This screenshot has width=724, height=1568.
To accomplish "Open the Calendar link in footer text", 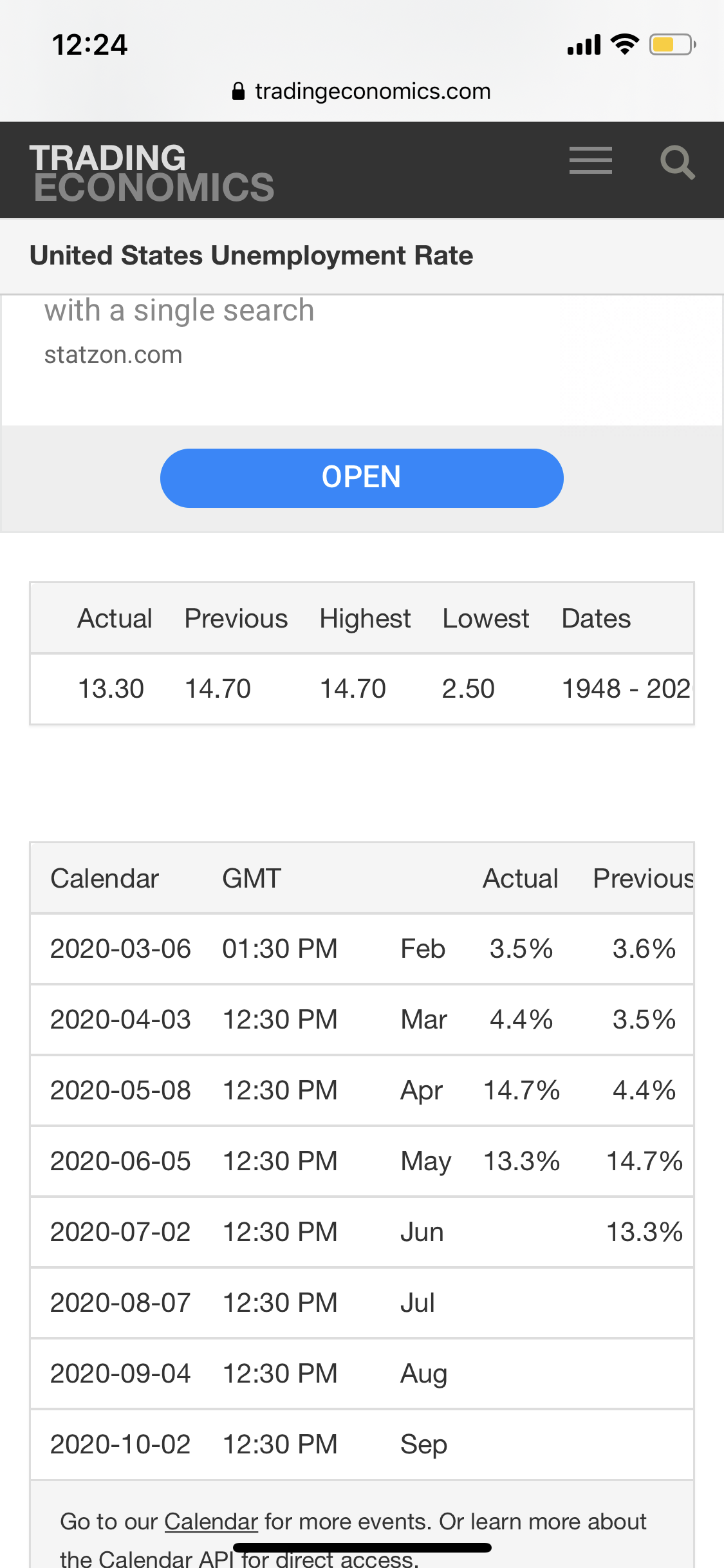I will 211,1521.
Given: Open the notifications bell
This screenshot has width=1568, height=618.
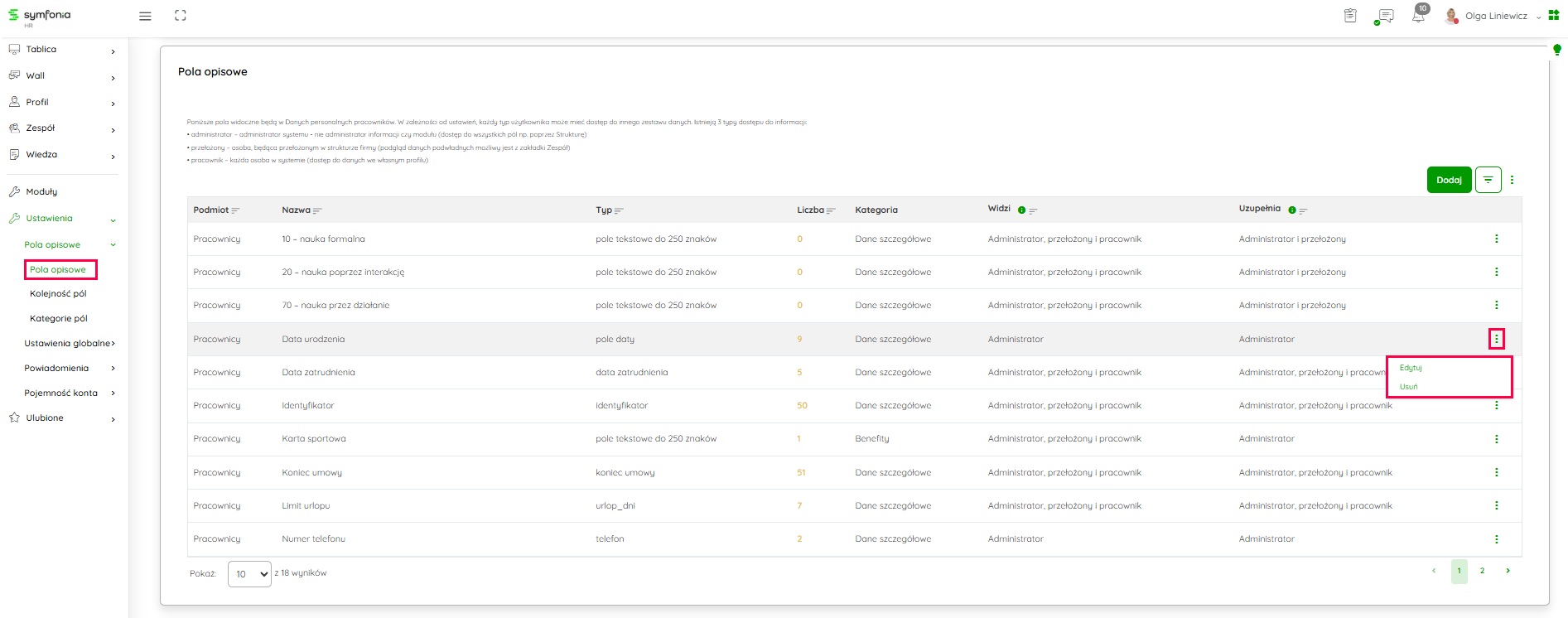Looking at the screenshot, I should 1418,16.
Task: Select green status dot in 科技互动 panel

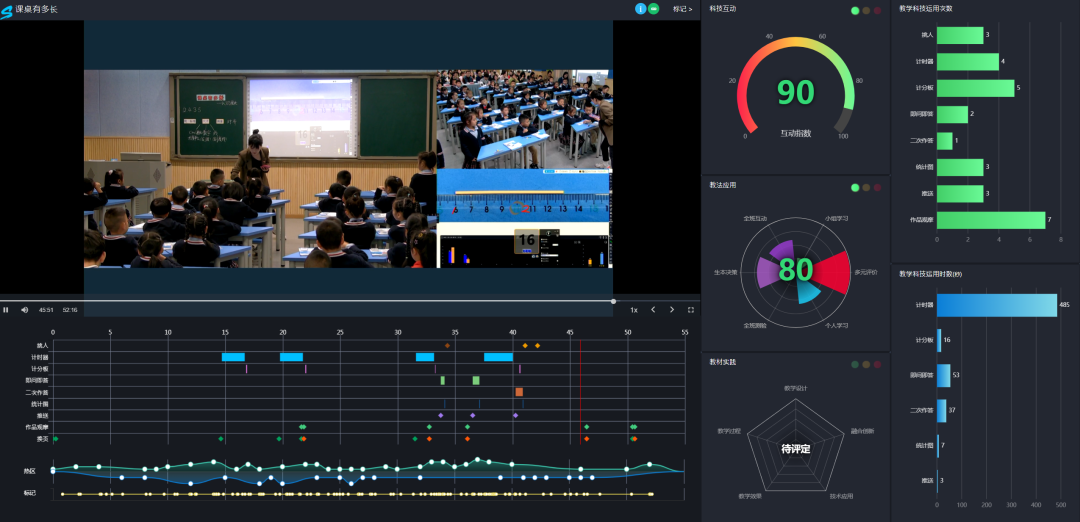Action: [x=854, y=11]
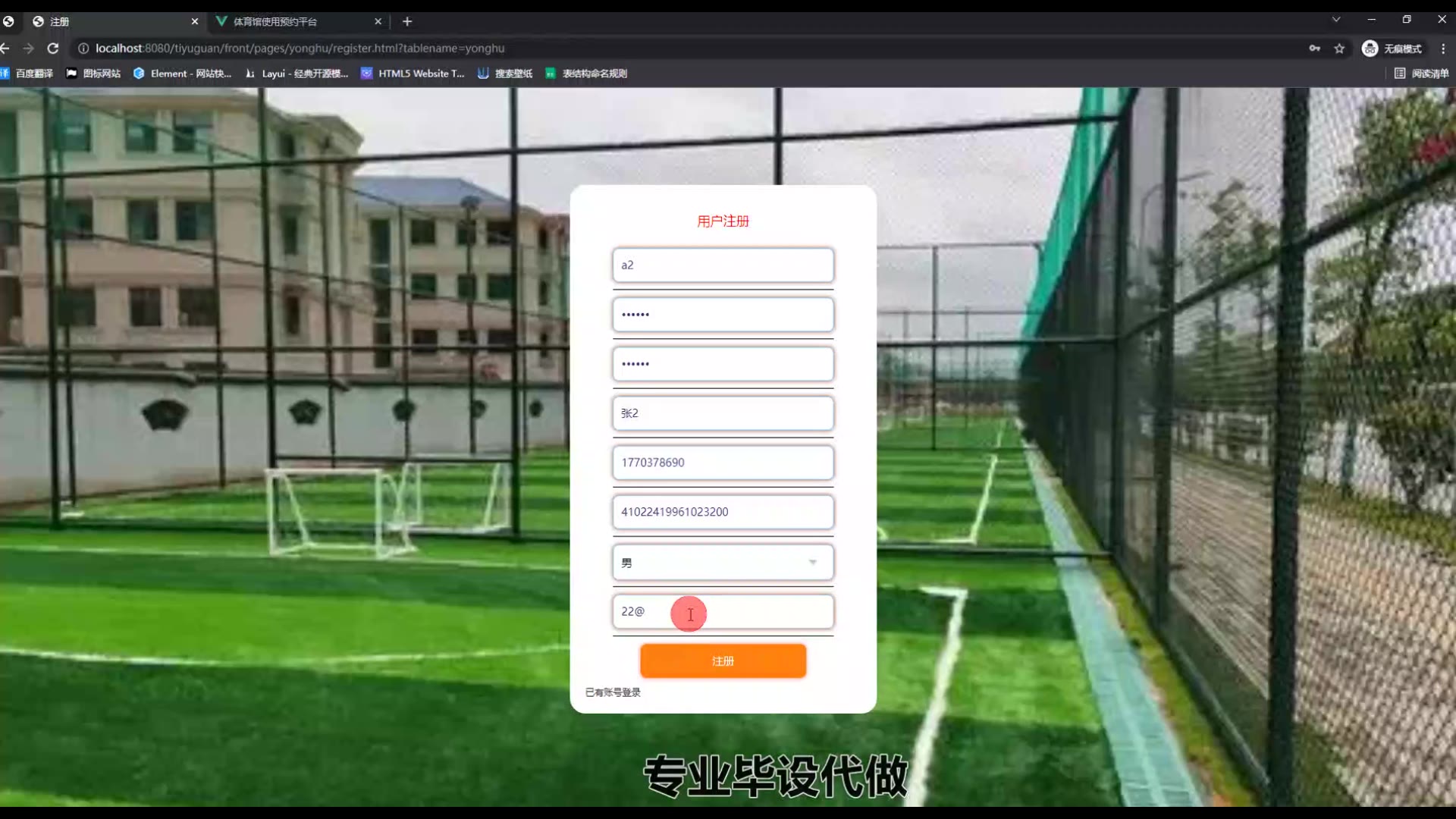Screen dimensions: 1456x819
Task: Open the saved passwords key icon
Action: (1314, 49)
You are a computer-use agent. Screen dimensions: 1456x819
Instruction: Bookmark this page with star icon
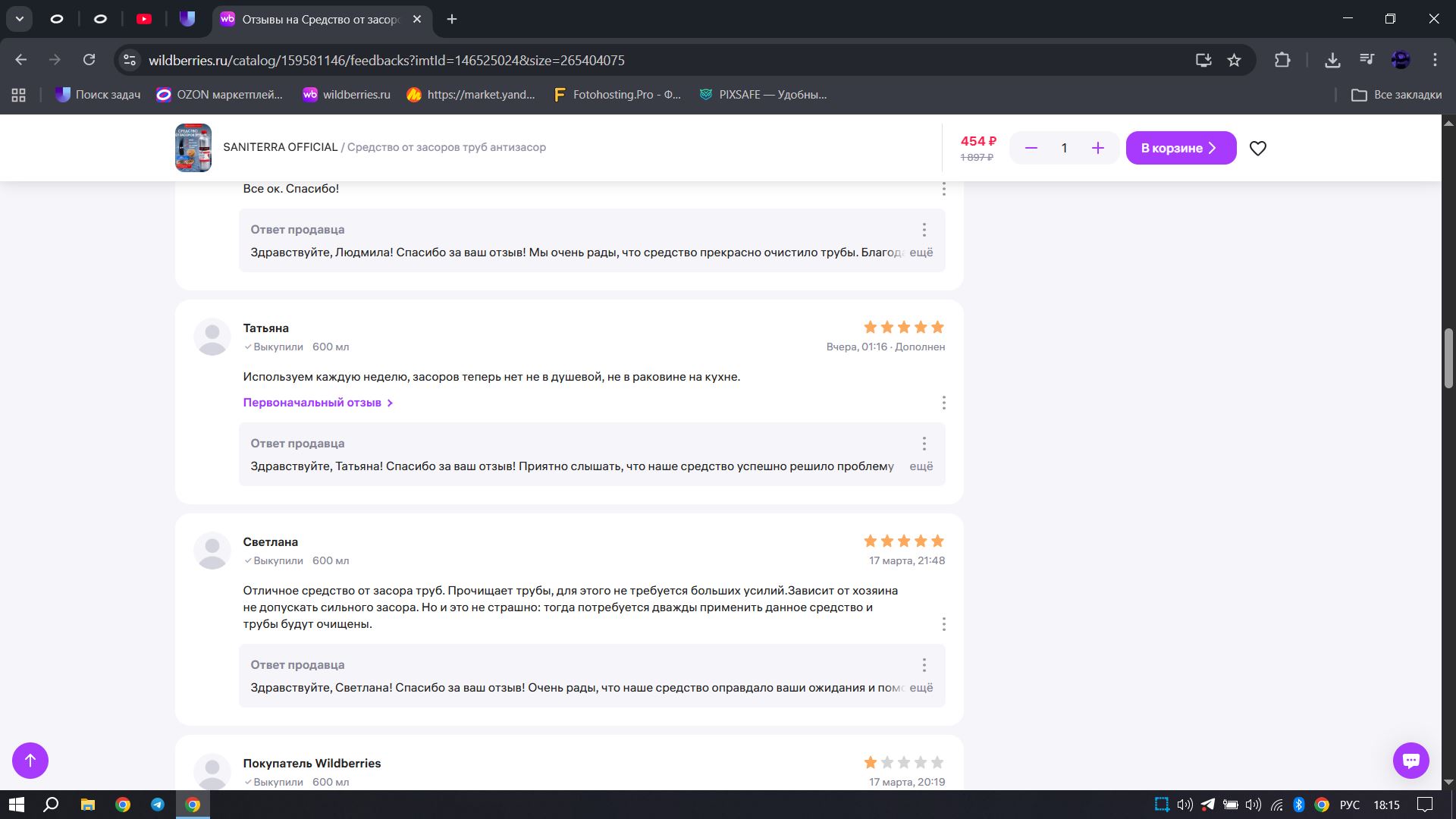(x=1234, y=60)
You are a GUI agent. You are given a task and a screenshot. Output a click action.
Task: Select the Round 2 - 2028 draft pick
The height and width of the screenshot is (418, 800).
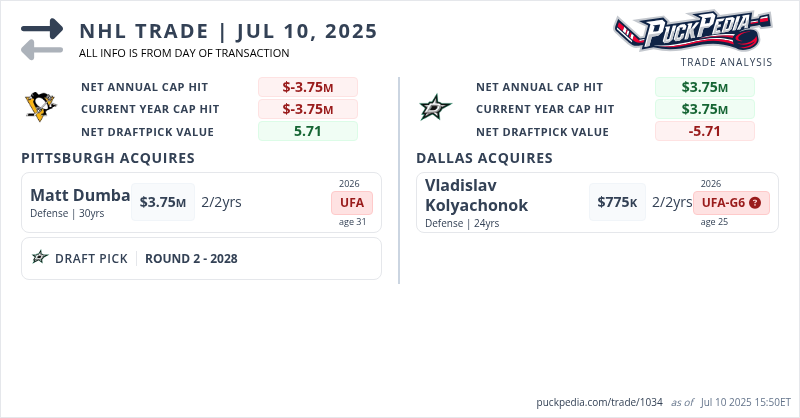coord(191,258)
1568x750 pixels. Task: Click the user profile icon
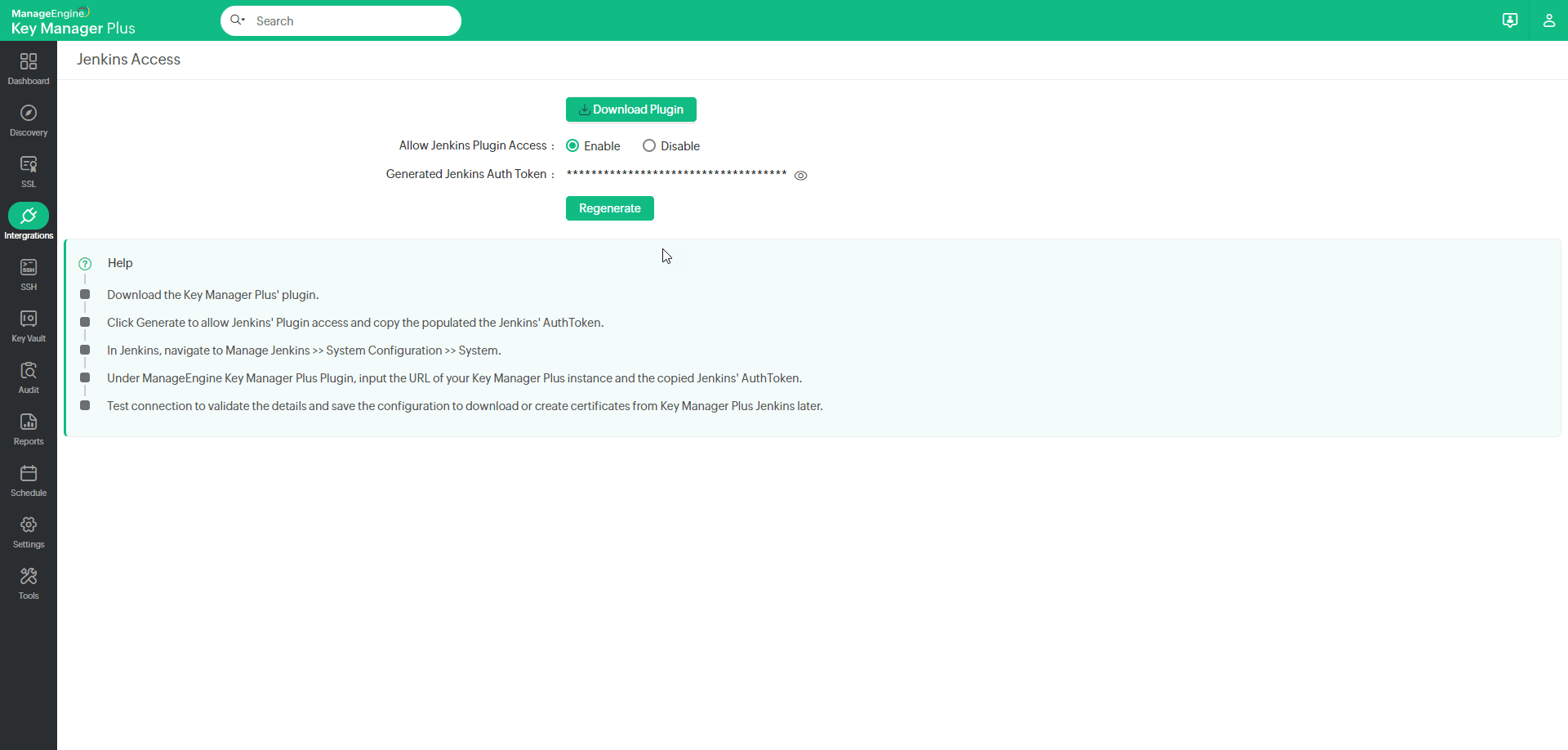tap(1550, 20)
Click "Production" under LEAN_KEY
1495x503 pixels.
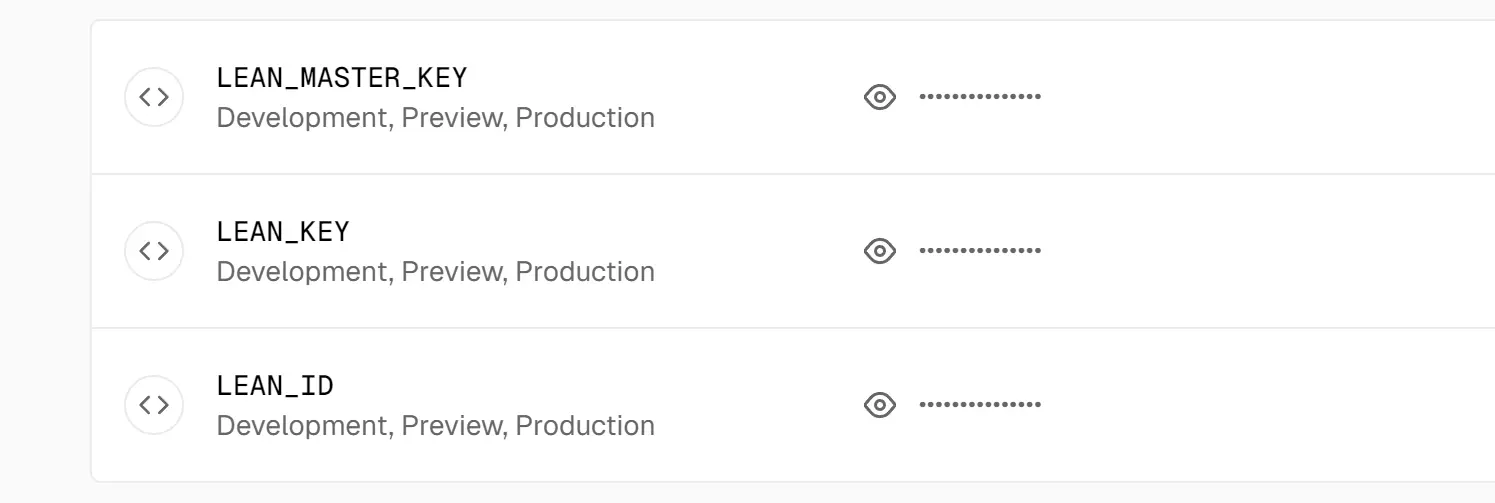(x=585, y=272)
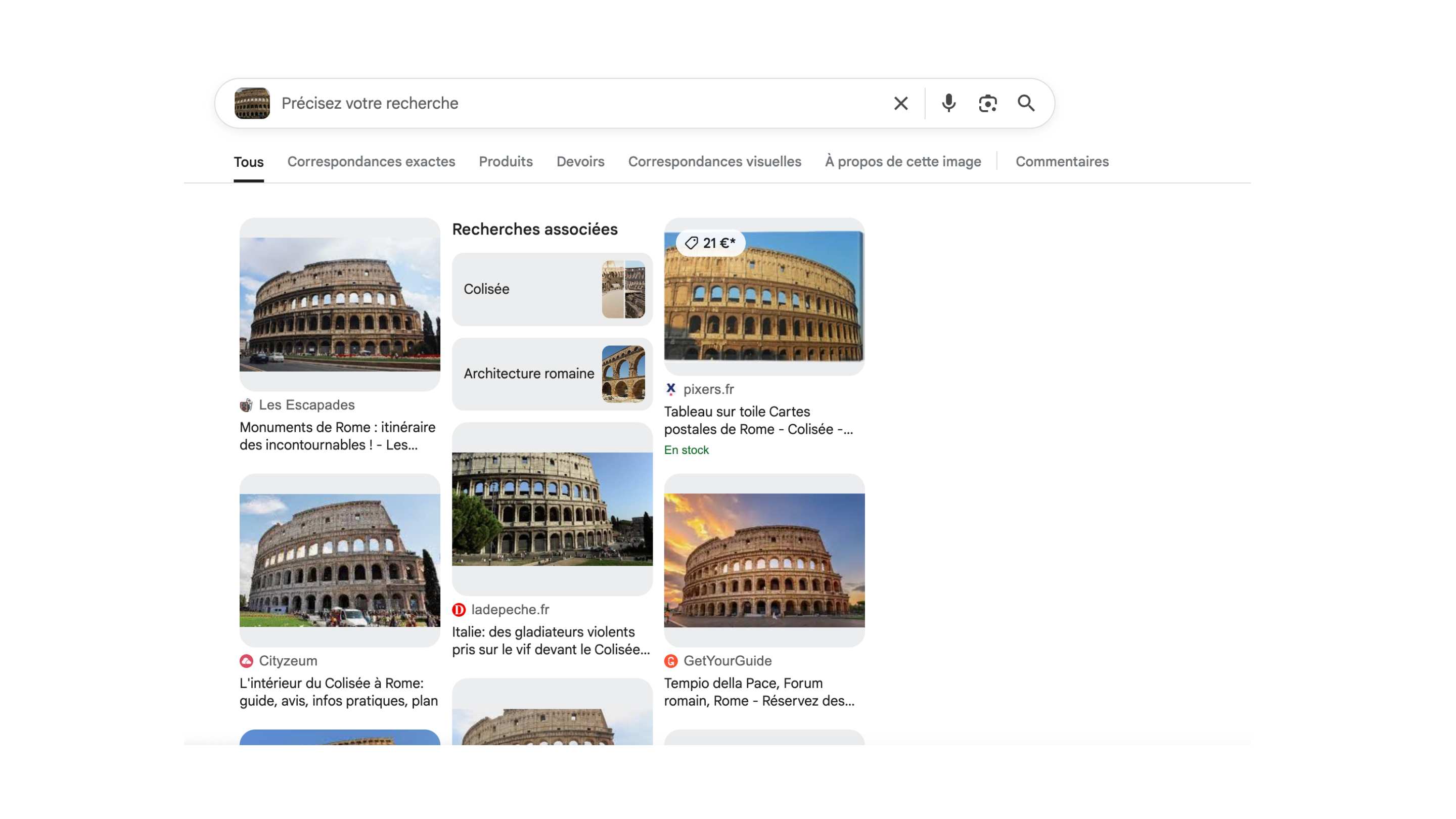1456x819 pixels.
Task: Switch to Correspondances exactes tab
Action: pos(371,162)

◇ ◇ ◇ ◇

▶ Task to carry out: Count the lines in the records above that contain the string "width", matching case exactly, and reply with the number alone.

▶ Exercise output: 3